Engine was totally disassembled for a stretched cam chain, cylinder and pistons removed and cases split. The engine routinely saw 12,000 rpm and high sustained speeds.
What experts? I have SAE access. No dispute oil with few particles will result in less wear but the question is where do the particles come from?
How do you know the filters you used on that engine weren't pretty high efficiency? Any specified efficiency rating given for them?
Just because all the parts were still in FSM specs doesn't mean there wasn't some wear.
The most basic way to determine if a better filter would have made a difference in wear would to measure the wear rate in two separate engines with all conditions the same except for the filter. Tear each engine down and measure to 0.0001" accuracy, run the engines under the same exact conditions using yhe dame oil and maintenance schedule, then tear down and measure again to compare. Need a delta from the new measurements baseline. Just measuring and comparing to the wear-out spec range in the FSM doesn't actually tell you how much wear there was compared to the new engine baseline measurements. Way more sophisticated methods of measuring engine wear are discussed in SAE papers.
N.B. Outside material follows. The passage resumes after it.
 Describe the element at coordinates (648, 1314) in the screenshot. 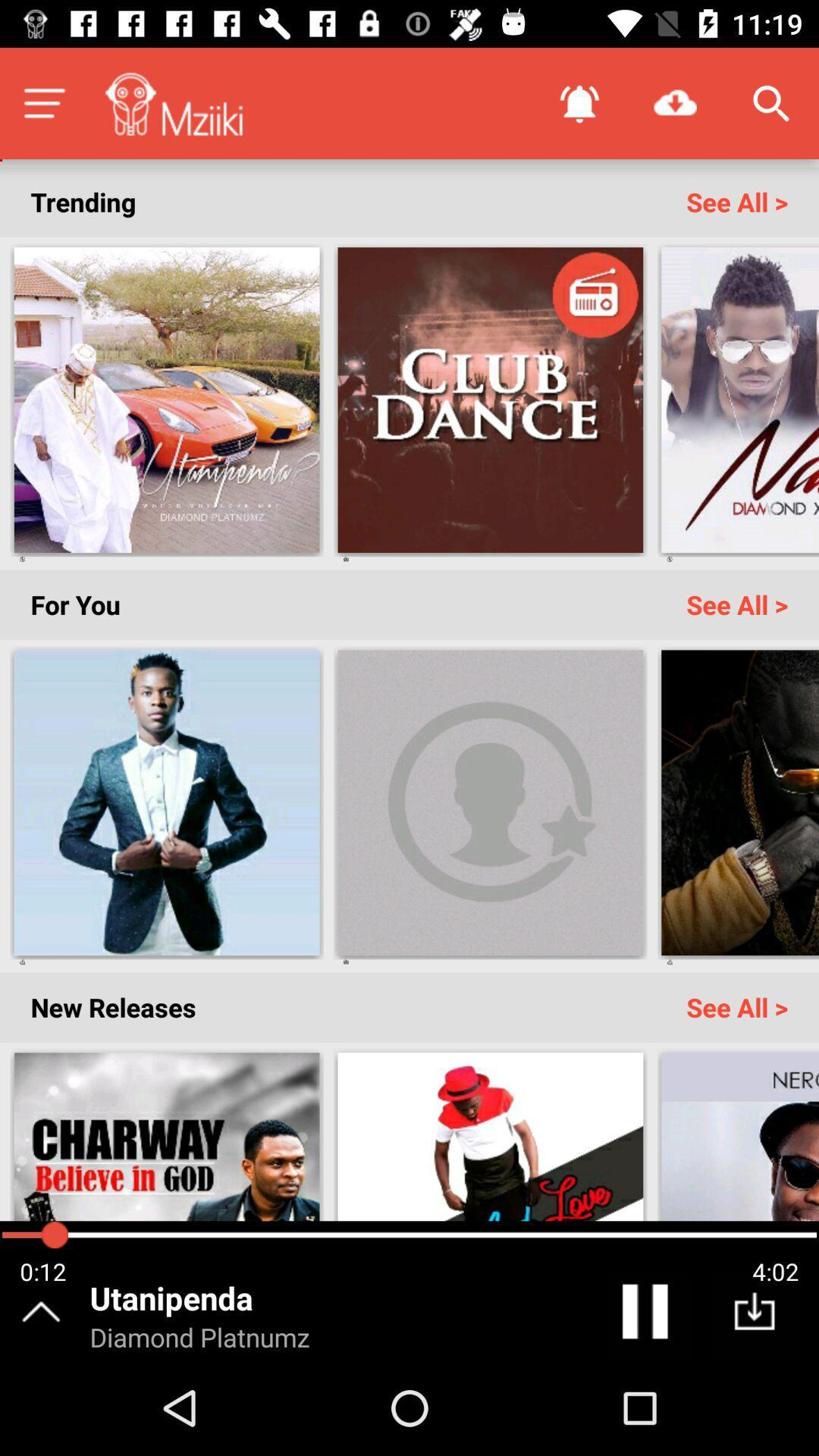

I see `pause music` at that location.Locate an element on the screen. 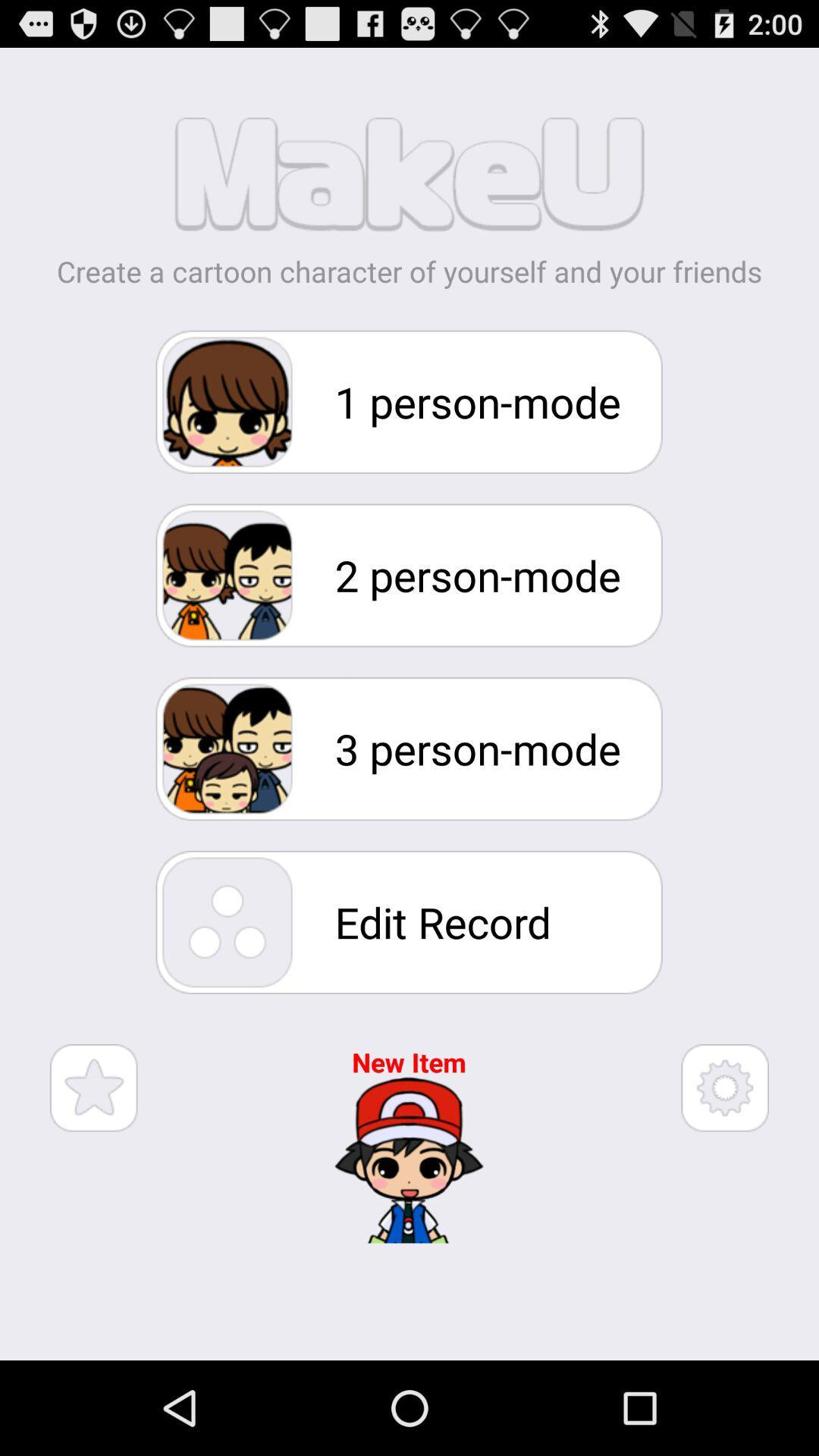  star rating option is located at coordinates (93, 1087).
And yes, I agree that a bad air filter can really cause high wear rates, especially on valves, rings and cylinder walls. Engines with a good air filter still produce debris from combustion blow-by and from start-up wear, and from being ran when the oil film thickness breaks down for some reason and causes metal to metal contact wear. No oil prevents 100% separation of heavily loaded moving parts a 100% of the time.